Eu sempre escuto de muitos DMs (e me incluo nessa massa) que uma das consequências mais fodidas e graves do diabetes descontrolado é chegar ao ponto de fazer hemodiálise. Acho que esse é o pesadelo de todo mundo que convive com essa doença. E a gente vive assim com esse tipo de pensamento porque nunca ninguém fala sobre isso, ninguém nos diz como é, o que acontece durante ou depois, ninguém nos diz como funciona.
O medo do desconhecido é de fato o medo mais burro que a gente pode sentir.
Confesso que foi libertador saber que a Juliana tem uma vida plena. Cheias de regras (como a nossa), cheia de remédios (como a nossa), cheia de enchessão de saco (como a nossa), mas é uma vida. E é uma vida que vale a pena ser vivida.
E existe MUITA VIDA durante a hemodiálise. Existe muita vontade de viver durante a hemodiálise.
Ela está esperando um rim. Embora a gente viva por ai colocando pessoas dentro de banheiras com gelo e tentando roubar uns rins compatíveis com ela pra ver se rola um transplante mais rápido, a gente ainda não encontrou nada. (e isso não eh zoeira!)

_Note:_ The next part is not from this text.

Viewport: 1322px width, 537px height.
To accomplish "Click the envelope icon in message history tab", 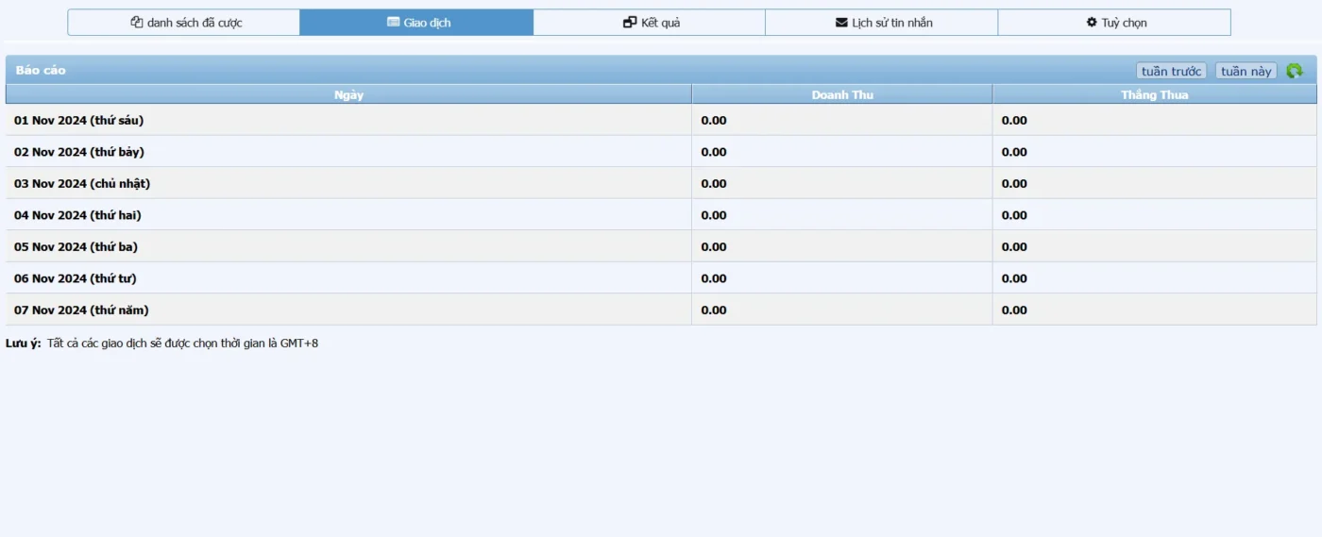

Mas voltando aqui, enquanto o rim dela não vem, ela não chora. Ela não trava batalhas, ela não cria guerras, ela simplesmente não se abate. Ela vive.
O que me inspira na história da Ju é ter aprendido que não existe “desesperança”. Aprendi que não existe “game over” enquanto houver vontade de viver. Aprendi que é possível continuar sonhando, planejando, viajando, saindo, sorrindo e amando mesmo estando no processo da hemodiálise.

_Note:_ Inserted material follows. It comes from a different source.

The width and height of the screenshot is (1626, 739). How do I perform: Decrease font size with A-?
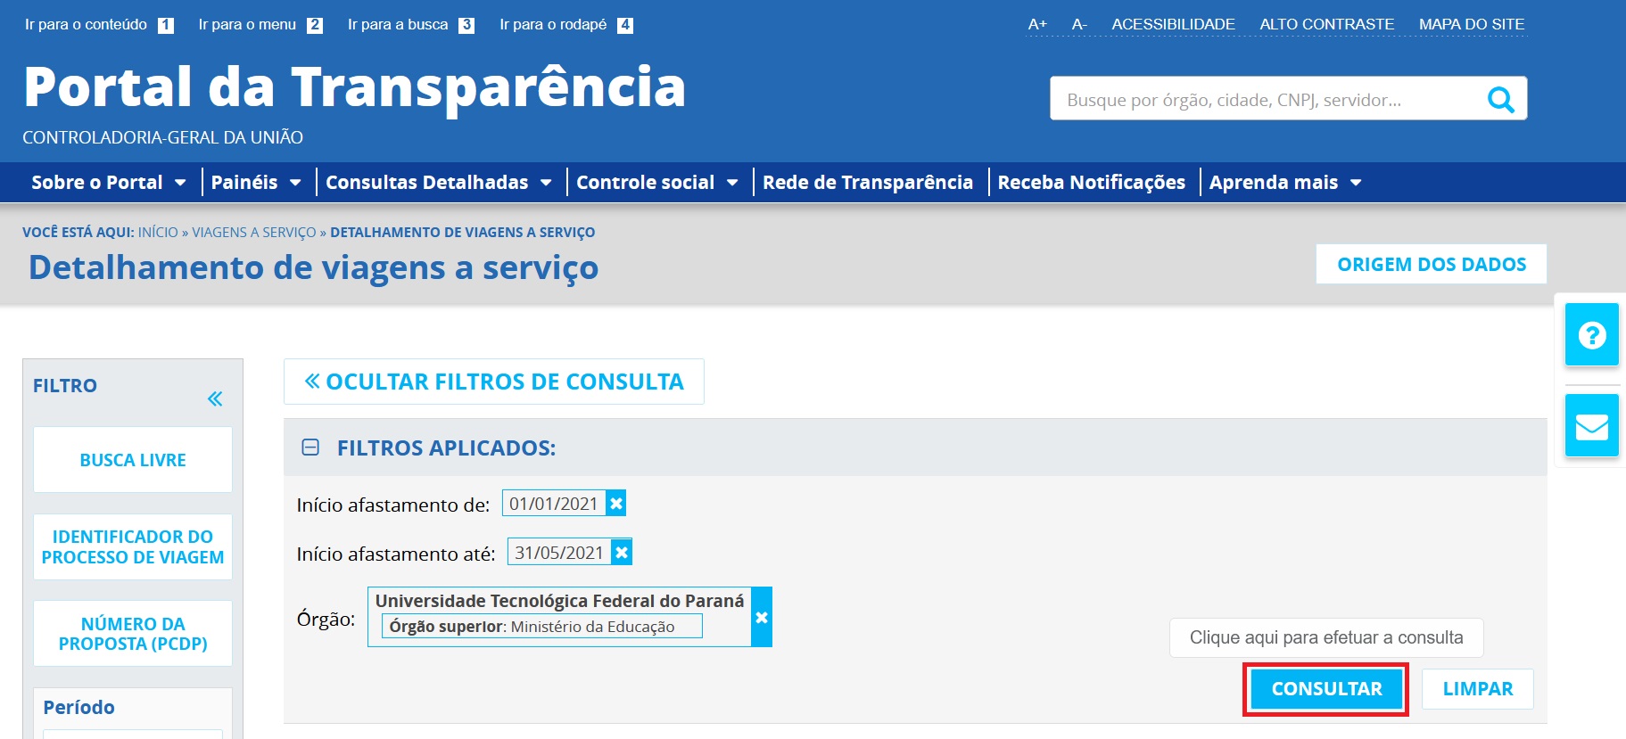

Eu sei que ela precisa ficar umas 4h na máquina filtrando o sangue todo do corpo, só para viver, e é disso q ela precisa hoje, o que aconteceu no passado, o que a levou para esse processo, como foi que isso aconteceu não me importa. Não tenho dó da Ju. Não tenho pena. Não fico horrorizada, não penso “nossa, q foda”, “nossa, q bad”, “nossa, ela não deve ter se cuidado”, “Mas tbm, nunca se cuidou”, “A gente colhe o que planta” ..TUDO MERDA..
A única coisa que me importa é saber se ela fez a dialise hoje, se ela está bem, e se semana q vem a gente sair de novo. A única coisa que eu posso oferecer pra ela é um ombro, é segurar seu cabelo enquanto ela vomita, é oferecer um lenço pra ela limpar a boca, é perguntar se ela quer que eu dirija, é saber se eu posso fazer alguma coisa por ela, hoje, nessa vida, agora.
Julgar o que aconteceu não me cabe. Aprender com o que aconteceu me fortalece.
Existe vida pós hemodiálise. E existe muita vida. E ela faz questão de viver.
A complicação do diabetes não é o fim da linha. Enquanto houver vida, não é.